TRY IT:
Print everything in the rows below, from the line containing "The width and" down to the line containing "at that location.", both lines included and unchanged. Leave the pictures out.
AVAILABLE DATA: Begin
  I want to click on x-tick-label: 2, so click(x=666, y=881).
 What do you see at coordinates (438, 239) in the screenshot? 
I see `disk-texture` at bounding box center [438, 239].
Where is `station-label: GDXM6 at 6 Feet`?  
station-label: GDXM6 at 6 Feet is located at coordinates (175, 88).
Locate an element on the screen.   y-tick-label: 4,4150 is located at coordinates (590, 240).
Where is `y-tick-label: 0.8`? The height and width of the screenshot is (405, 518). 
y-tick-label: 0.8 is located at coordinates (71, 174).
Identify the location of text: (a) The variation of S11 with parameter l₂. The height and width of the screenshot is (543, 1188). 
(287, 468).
AVAILABLE DATA: End
AVAILABLE DATA: Begin
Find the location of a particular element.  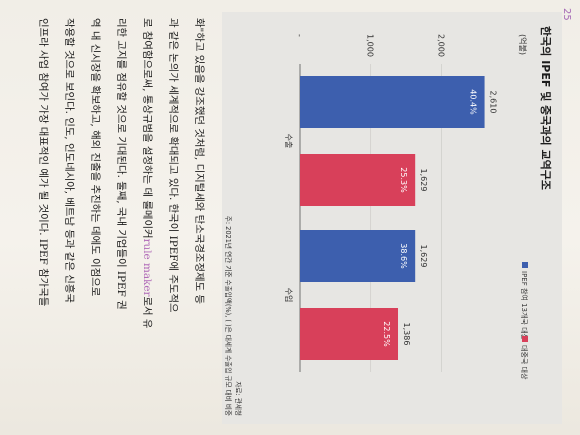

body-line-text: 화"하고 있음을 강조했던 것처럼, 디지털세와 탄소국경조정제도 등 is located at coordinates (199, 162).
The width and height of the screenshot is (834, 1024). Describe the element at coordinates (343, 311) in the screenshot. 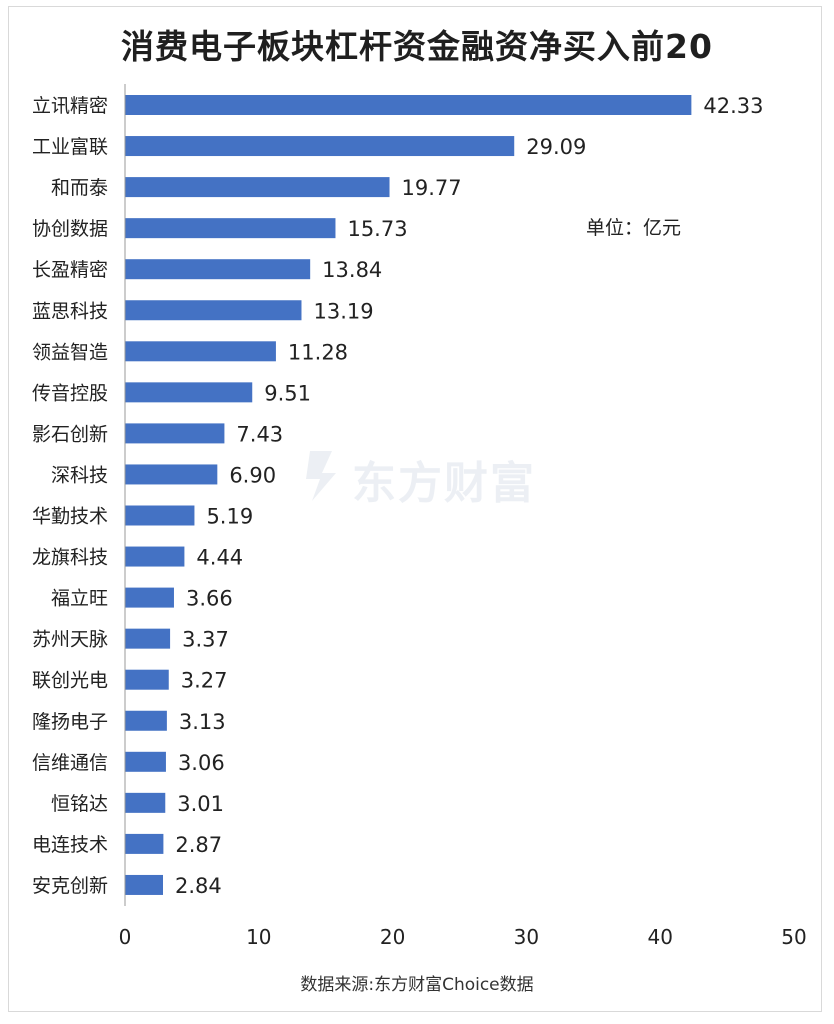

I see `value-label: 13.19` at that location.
AVAILABLE DATA: End
WRITTEN SOLUTION:
The width and height of the screenshot is (834, 1024). Describe the element at coordinates (343, 311) in the screenshot. 

I see `value-label: 13.19` at that location.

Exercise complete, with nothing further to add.